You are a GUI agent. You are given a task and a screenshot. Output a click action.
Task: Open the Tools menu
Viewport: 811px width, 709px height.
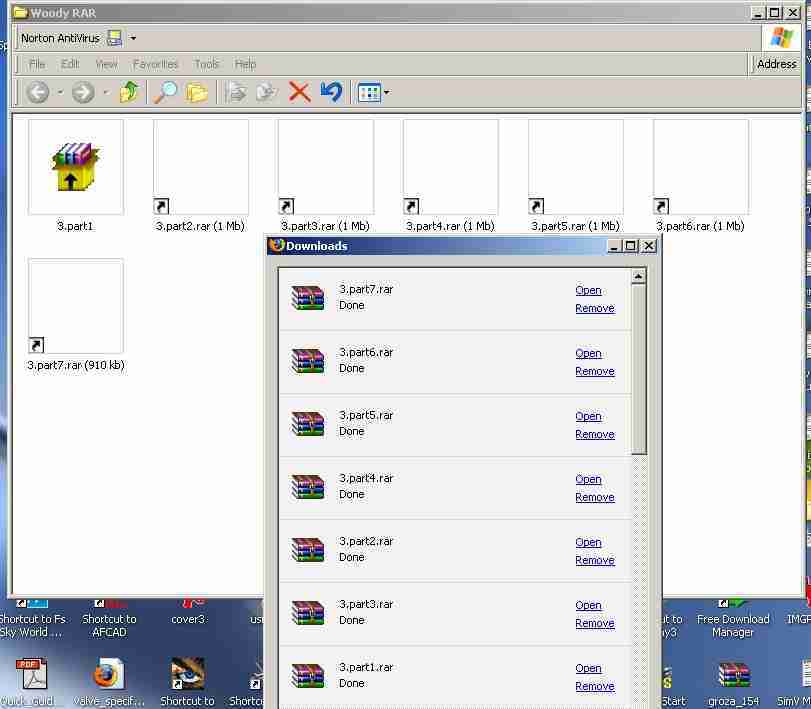coord(206,64)
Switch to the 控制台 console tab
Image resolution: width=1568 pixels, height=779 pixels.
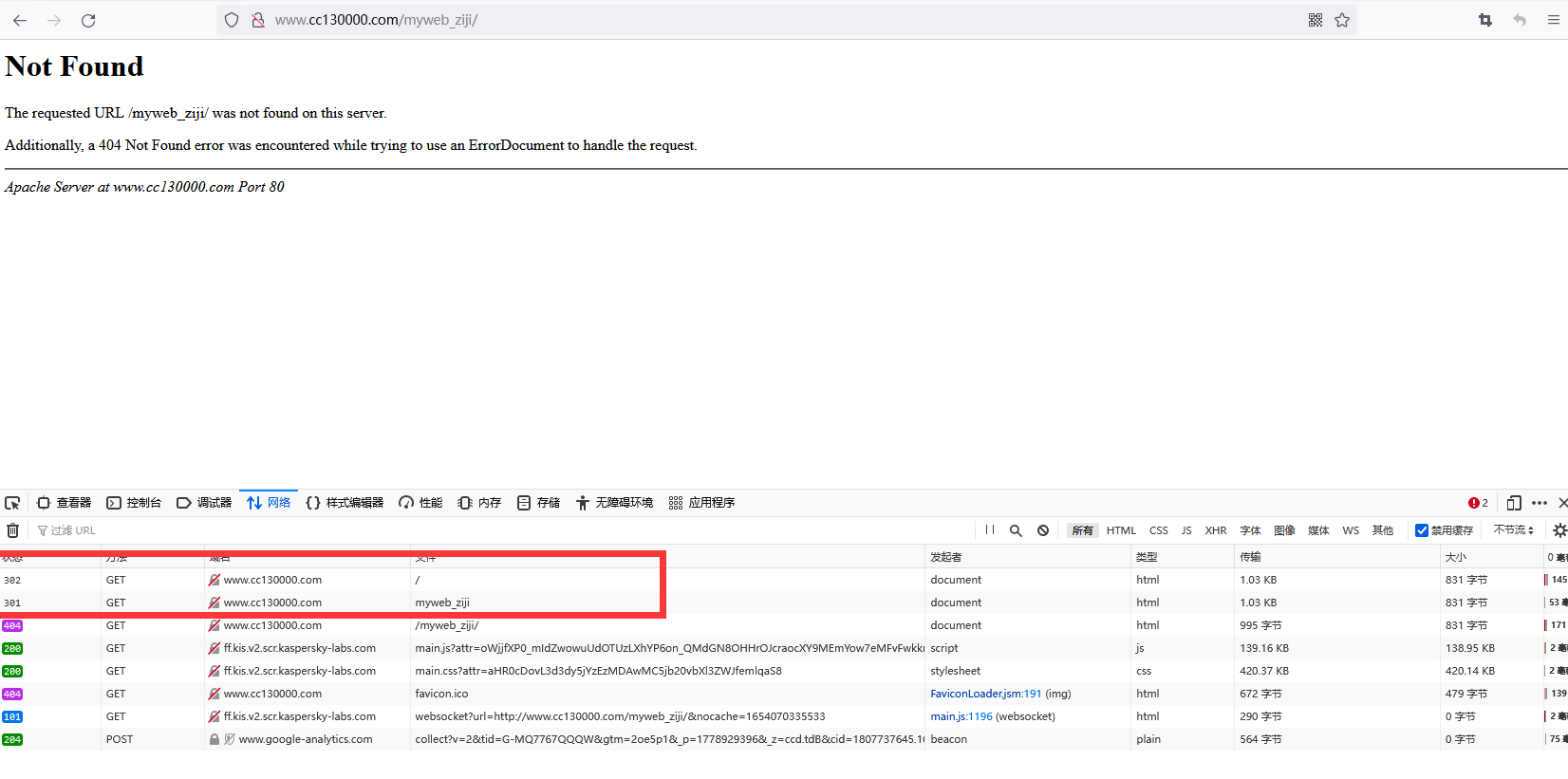[x=134, y=503]
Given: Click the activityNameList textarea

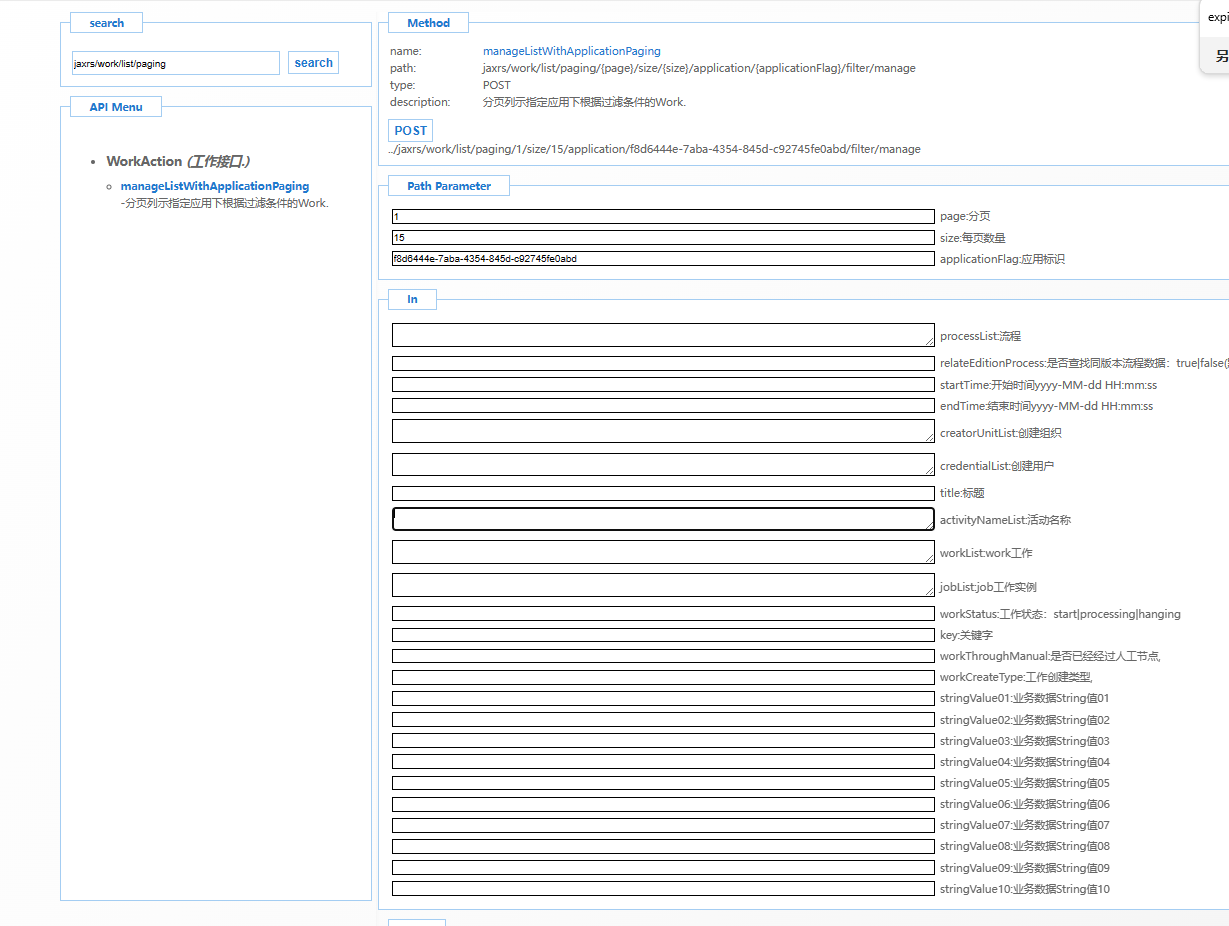Looking at the screenshot, I should tap(662, 519).
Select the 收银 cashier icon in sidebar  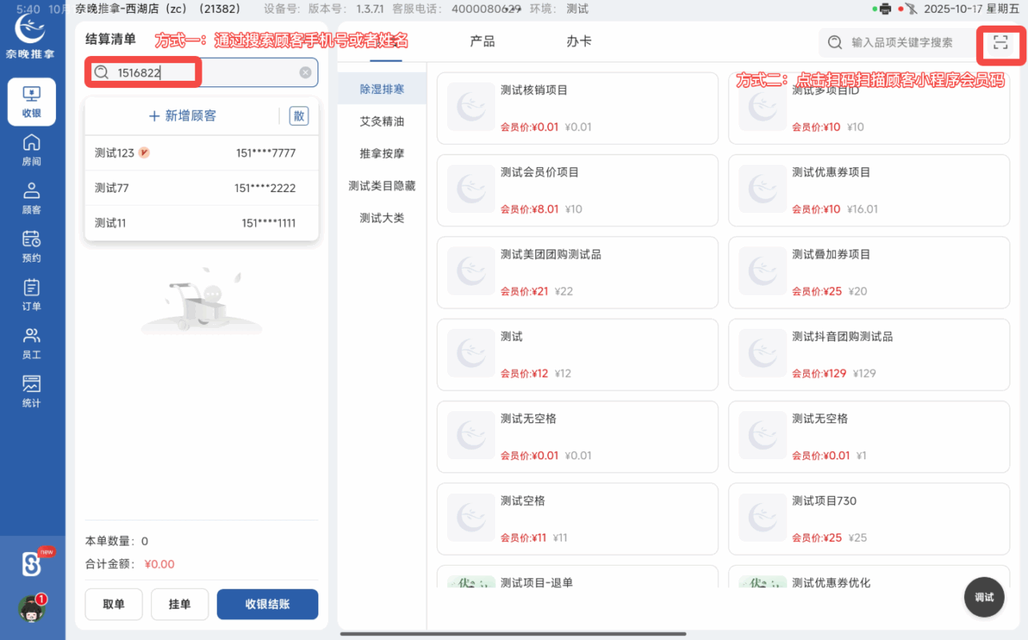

**Exercise instructions**
Reproduce exactly the part of the records above that begins at the line holding "Image resolution: width=1568" and ends at the final line, both included, leaving out the pictures.

**Response**
Image resolution: width=1568 pixels, height=779 pixels.
[x=134, y=503]
Given: Click the activityNameList textarea

Looking at the screenshot, I should tap(662, 519).
Select the 收银 cashier icon in sidebar  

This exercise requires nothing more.